The cell cycle-dependent nuclear import of v-Jun is regulated by phosphorylation of a serine adjacent to the nuclear localization signal.

Cell cycle-dependent phosphorylation and nuclear import of the tumorigenic transcription factor viral Jun (v-Jun) were investigated in chicken embryo fibroblasts. Nuclear accumulation of v-Jun but not of cellular Jun (c-Jun) is cell cycle dependent, decreasing in G1 and increasing in G2. The cell cycle-dependent regulation of v-Jun was mapped to a single serine residue at position 248 (Ser248), adjacent to the nuclear localization signal (NLS).

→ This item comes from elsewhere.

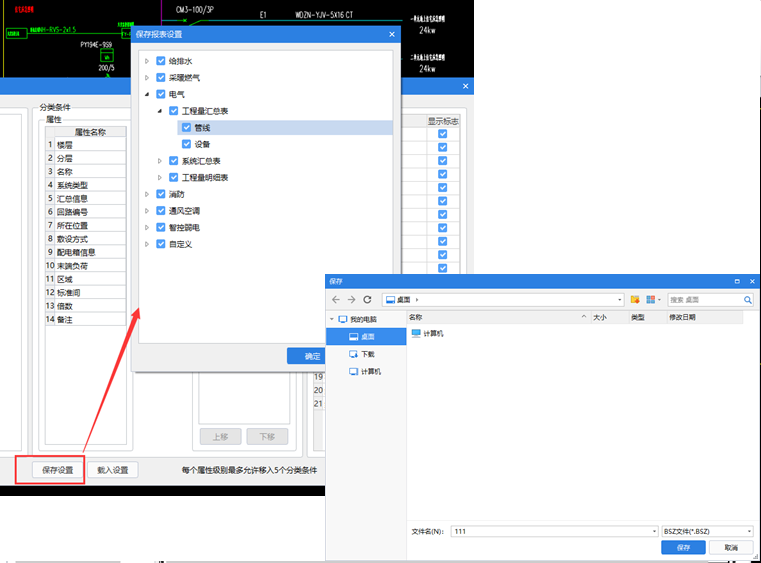Screen dimensions: 761x563
Task: Click the 载入设置 button
Action: (x=113, y=469)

Ser248 of v-Jun represents an amino acid substitution, replacing cysteine of c-Jun. It was shown by peptidase digestion and immunoprecipitation with antibody to the NLS that v-Jun is phosphorylated at Ser248 in the cytoplasm but not in the nucleus. This phosphorylation is high in G1 and low in G2. Nuclear accumulation of v-Jun is correlated with underphosphorylation at Ser248. The regulation of nuclear import by phosphorylation was also examined using NLS peptides with Ser248 of v-Jun. Phosphorylation of the serine inhibited nuclear import mediated by the NLS peptide in vivo and in vitro. The protein kinase inhibitors staurosporine and H7 stimulated but the phosphatase inhibitor okadaic acid inhibited nuclear import mediated by the NLS peptide. The cytosolic activity of protein kinases phosphorylating Ser248 increased in G0 and decreased during cell cycle progression, reaching a minimum in G2, whereas phosphatase activity dephosphorylating Ser248 was not changed. These results show that nuclear import of v-Jun is negatively regulated by phosphorylation at Ser248 in the cytoplasm in a cell cycle-dependent manner.